Pour conclure, je dis que mon opinion est que la règle doit être observée dans toute sa rigueur, mais que la réponse officielle, pour être faite, a besoin d’être longuement examinée. Vos évêques, mon ami, ont un principe qui fait le malheur de l’Eglise, parce que là où il n’y a pas un seul coeur, une seule âme, on ne peut rien faire. Si le corps n’est pas uni, il tombe en ruines. Si le bras veut faire ce que la tête ne veut pas, tout s’ébranle. Et puis l’Eglise est un corps si bien organisé que tout s’y tient. Si vous ébranlez une pierre, tout l’édifice est menacé. Ce qu’il faut donc faire, c’est de travailler le plus possible à l’unité. Mais vos évêques veulent se mêler de décider de toute chose. Ainsi, par exemple, pour ce qui a rapport à l’abbé de la Mennais, un évêque a déclaré ne vouloir pas ordonner celui qui partagerait les doctrines de l’Avenir. Scélératesse! C’est faire elle-même ce que l’Eglise ne fait pas, c’est descendre au fond des coeurs. Jamais fait semblable ne s’était vu. Non, on n’avait jamais vu de pareilles horreurs. Qu’une erreur s’élève, l’Eglise dresse des symboles et les fait signer; rien de plus naturel. Mais avant la décision de l’Eglise! Mais oser de pareil[les choses], oui, c’est une scélératesse.

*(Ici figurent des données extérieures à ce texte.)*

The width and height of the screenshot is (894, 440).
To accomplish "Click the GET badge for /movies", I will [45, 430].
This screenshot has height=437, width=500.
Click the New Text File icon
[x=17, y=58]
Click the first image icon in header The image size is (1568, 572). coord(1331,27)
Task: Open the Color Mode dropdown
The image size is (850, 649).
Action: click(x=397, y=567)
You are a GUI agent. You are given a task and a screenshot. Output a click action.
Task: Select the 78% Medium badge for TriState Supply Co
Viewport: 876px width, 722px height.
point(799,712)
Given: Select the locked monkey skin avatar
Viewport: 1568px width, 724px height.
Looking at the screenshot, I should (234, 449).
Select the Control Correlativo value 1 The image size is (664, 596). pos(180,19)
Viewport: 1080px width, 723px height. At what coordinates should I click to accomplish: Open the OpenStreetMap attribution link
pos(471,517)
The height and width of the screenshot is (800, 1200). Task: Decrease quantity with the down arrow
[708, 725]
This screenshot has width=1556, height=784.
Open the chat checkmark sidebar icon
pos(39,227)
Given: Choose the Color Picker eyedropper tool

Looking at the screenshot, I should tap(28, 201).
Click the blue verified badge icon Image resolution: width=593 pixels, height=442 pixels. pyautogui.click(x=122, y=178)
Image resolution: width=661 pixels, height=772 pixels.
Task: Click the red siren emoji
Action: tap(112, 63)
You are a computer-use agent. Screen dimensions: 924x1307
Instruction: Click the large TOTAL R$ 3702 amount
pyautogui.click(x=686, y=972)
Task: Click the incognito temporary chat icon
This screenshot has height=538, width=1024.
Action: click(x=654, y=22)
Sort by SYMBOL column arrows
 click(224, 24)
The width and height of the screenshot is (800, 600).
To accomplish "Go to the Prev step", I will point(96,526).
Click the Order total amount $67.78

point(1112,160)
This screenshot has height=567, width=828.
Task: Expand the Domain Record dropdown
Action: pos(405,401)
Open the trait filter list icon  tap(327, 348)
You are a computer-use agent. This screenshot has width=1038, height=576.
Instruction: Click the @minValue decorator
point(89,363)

Du reste, tous les évêques de France viendraient me dire que l’abbé de la Mennais a tort, que je prouverais le contraire. L’abbé de la Mennais est parti d’un principe faux et il n’a pu en disconvenir. Il a supposé un clergé qui défendrait les intérêts de l’Eglise. Or, l’histoire à la main, je lui ai prouvé que les ecclésiastiques avaient toujours été la cause des maux de l’Eglise et le plus grand obstacle à sa régénération. Voyez, Jésus-Christ a dit: « Allez dans besace, sans argent, sans bâton; n’ayez pas deux tuniques ». L’Eglise se forme, et les voilà qui veulent se faire puissants, riches. Ils se font appeler ducs. Et saint Paul aussi était duc, quand il arrivait à Rome prisonnier et obligé de gagner sa vie. Ils veulent se faire princes; et voyez, saint Pierre aussi sans doute était prince, lorsqu’il entrait à Rome pieds nus, sans savoir où reposer. L’abbé de la Mennais n’a rien dit de nouveau. Il n’a fait [que] répéter ce que les apôtres, ce que Jésus-Christ, ce que les prophètes avaient dit. L’esprit de sacrifice est l’esprit du sacerdoce. Le prêtre, le jour de don ordination, le prêtre va au-devant du danger. Bonus pastor animam suam dat pro ovibus suis. Et s’il donne sa vie, il doit donner ses habits, son argent. Donc l’abbé de la Mennais n’a rien dit de nouveau quant à l’indépendance de l’Eglise. C’est un malheur que Messieurs vos évêques ne veuillent pas voir que la religion ne sera heureuse que lorsque cette séparation aura lieu.
Les corps religieux sont venus quand le clergé s’est corrompu, par exemple les Bénédictins, les Jésuites, qui les uns et les autres ont fait tant de bien et tant de mal à la religion; les ordres mendiants qui ont exécuté encore plus strictement les conseils de Jésus-Christ.